Wednesday, July 24, 2013

The Improper Use of Historical Data in Economics: An Example (From, who else, Paul Krugman)

Paul Krugman is out with a blog post titled, The Death of High Inflation. He writes (my bold):
As a number of people have been reminding us lately, talk of high inflation, nay hyperinflation, has been widespread ever since the Fed began trying to fight the Great Recession. And the failure of the predicted high inflation to appear has done nothing to shake their conviction that they have the truth, and that those of us who have been right are nonetheless wrong.

So, one thing I wonder about is the extent to which this attitude is reinforced not just by the usual crank tendencies, right-wing leanings, and so on, but also by the fact that economists love — looooove — to talk about runaway inflation, precisely because it’s something that’s so easy to explain: you run the printing presses to cover your deficits, and off you go.

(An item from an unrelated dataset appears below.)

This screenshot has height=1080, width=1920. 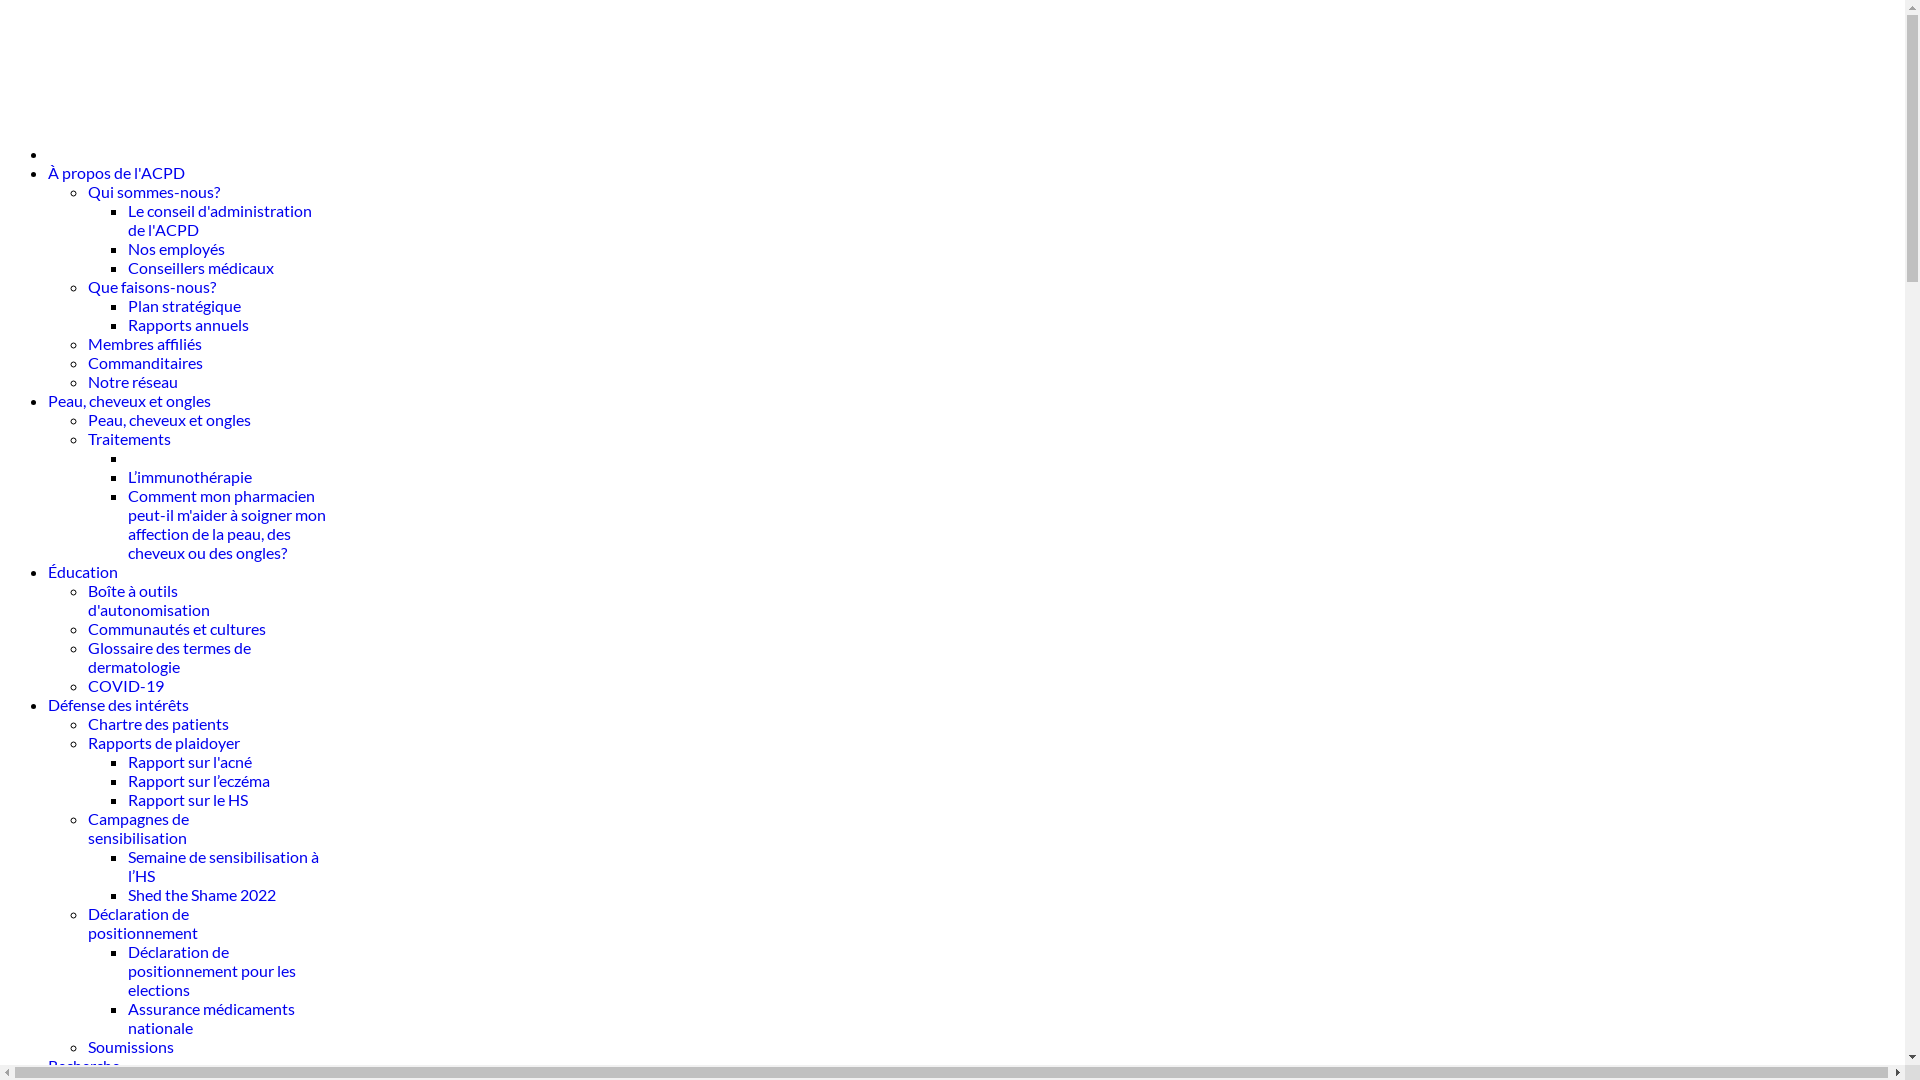 I want to click on Rapports de plaidoyer, so click(x=164, y=742). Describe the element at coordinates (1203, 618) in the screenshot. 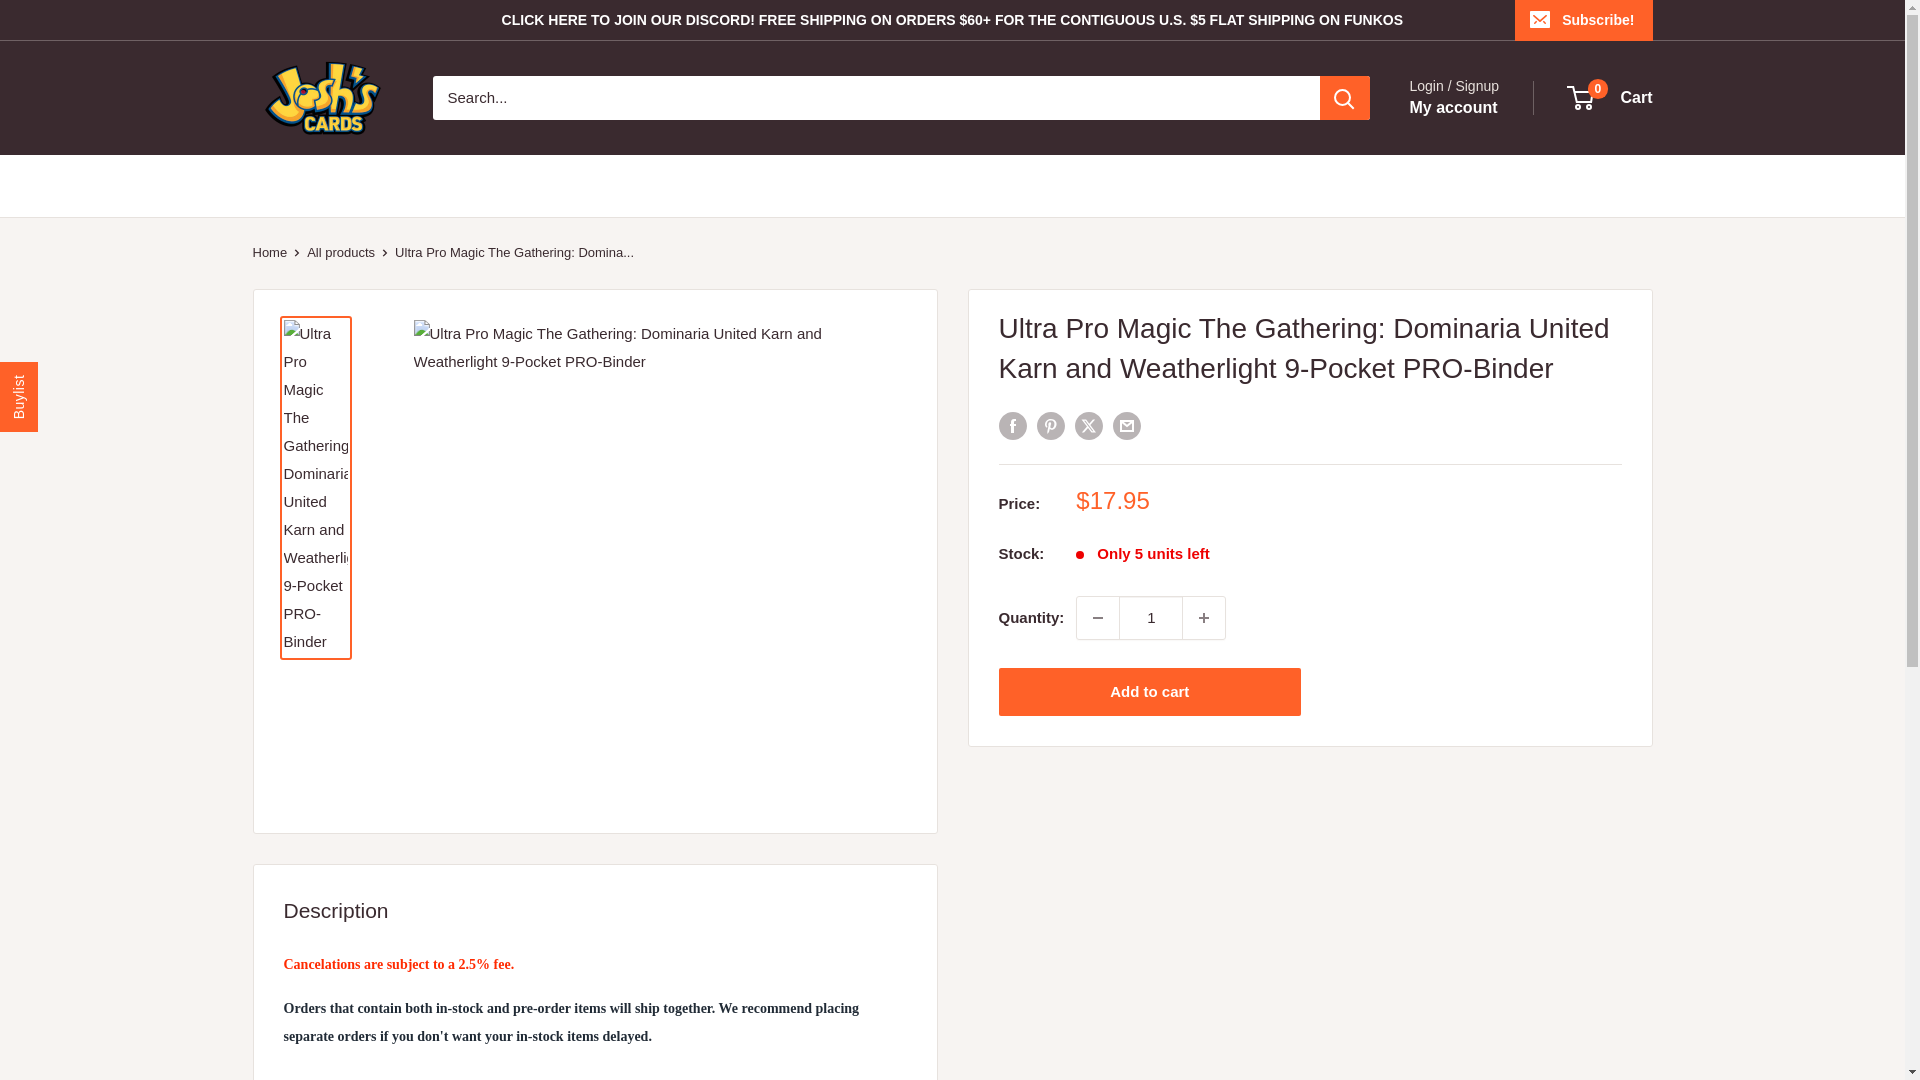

Yet this is getting awfully stale.Not only has the promised high inflation failed to appear here in America, but high inflation has largely vanished everywhere.

I did a quick calculation using the IMF’s World Economic Outlook Database, which runs back to 1980. Year by year, how many countries had triple digit inflation in any given year? It looks like this: 

Basically, there was a wave of hyperinflations caused by the chaos following the breakup of the Soviet Empire, much like the wave after World War I; since then, Zimbabwe and nobody else.

Even double-digit inflation has become quite rare:

There’s a brief spike around 2008; if you look at it, it turns out to be mainly small commodity-exporting countries pushed into big devaluations by the crisis, leading to one-time jumps in consumer prices. But then it was back to the downward trend.

There are, I think, a couple of morals here. One is that economics textbooks probably talk too much about high inflation; it’s a nice pedagogical set-piece, but not something that’s a real issue in today’s world.
First, just because something isn't a regular everyday occurrence doesn't mean it isn't something one shouldn't be prepared for. Hurricanes don't hit New Orleans everyday. On average, only one major hurricane crosses within 100 nautical miles of New Orleans every decade. but just ask people in the Big Easy about Hurricane Katrina and the danger of not preparing for the big one

Second, Krugman is implying that just because something wasn't a big deal yesterday, it won't be a big deal tomorrow. That's what he means when he says high inflation is "not something that’s a real issue in today’s world,"  and uses his empirical charts to make his claim.But this is just bad methodology. In the world of economics, just because something hasn't occurred before, doesn't mean it won't occur in the future. There are no mathematical constants.

Here's the price of gold from 1980 to 2000, it was in steady decline for two decades. By Krugman logic a rising gold price would "not [be] something" that would have been a "real issue".

Of course, we all know what occurred after the year 2000.

In the science of economics, historical data can never tells us what will happen tomorrow. It is bad methodology to think it will. It is the methodology that blew up Long Term Capital Management and the su-prime mortgage market. Krugman is just using this bad methodology on a grander sale, to create grander nonsense.


  1. If you are preparing for inflation, why not also prepare for deflation? Don't lend or borrow.

  2. Jay, do even know what deflation is?